How many hours a day do your kids play video games? Studies show that letting kids entertain themselves for hours with video games hinders their ability to learn and express emotion. It puts them at risk of stunted brain growth and a loss of self-control. Research shows that the thought processes required by computer games are too simple to stimulate crucial areas of the brain, leading to underdevelopment and consequent behavioral problems. One study measured the brain activity of hundreds of teenagers while they played a Nintendo game and compared it to another group doing simple arithmetic. The results showed that, unlike the math exercise, the computer game did not stimulate the brain’s frontal lobe, an area which plays an important role in the repression of anti-social impulses and is associated with memory, learning and emotion. A lack of stimulation in the frontal lobe before the age of 20 prevents the neurons from thickening and connecting, thus impairing the brain’s ability to control impulses. A more highly stimulated and thus more developed brain is able to keep such urges under check.
“If computer games are a main source of stimulation over a prolonged period of time when the brain is developing, this could result in an under-developed frontal lobe and the behavioral problems associated with this,” says Dr Tonmoy Sharma.
“Computer games do not lead to brain development because they simply require the repetition of simple actions and have more to do with developing quick reflexes than carrying out more mentally challenging activities such as forward planning or analysis.
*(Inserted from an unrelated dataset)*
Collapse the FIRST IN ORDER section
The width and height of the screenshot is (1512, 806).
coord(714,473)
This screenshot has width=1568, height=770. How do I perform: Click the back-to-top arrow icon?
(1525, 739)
Stimulation of the frontal lobe was also important in the production of the chemical serotonin which is used by the brain to repress impulses. When this area of the brain is stimulated, the brain can effectively produce serotonin and thus repress anti-social urges. When the area is not stimulated and thus does not grow, serotonin levels fall and a person’s ability to control their behavior is reduced, said Dr Sharma. Studies also found that reading out loud was very effective at stimulating the frontal lobe.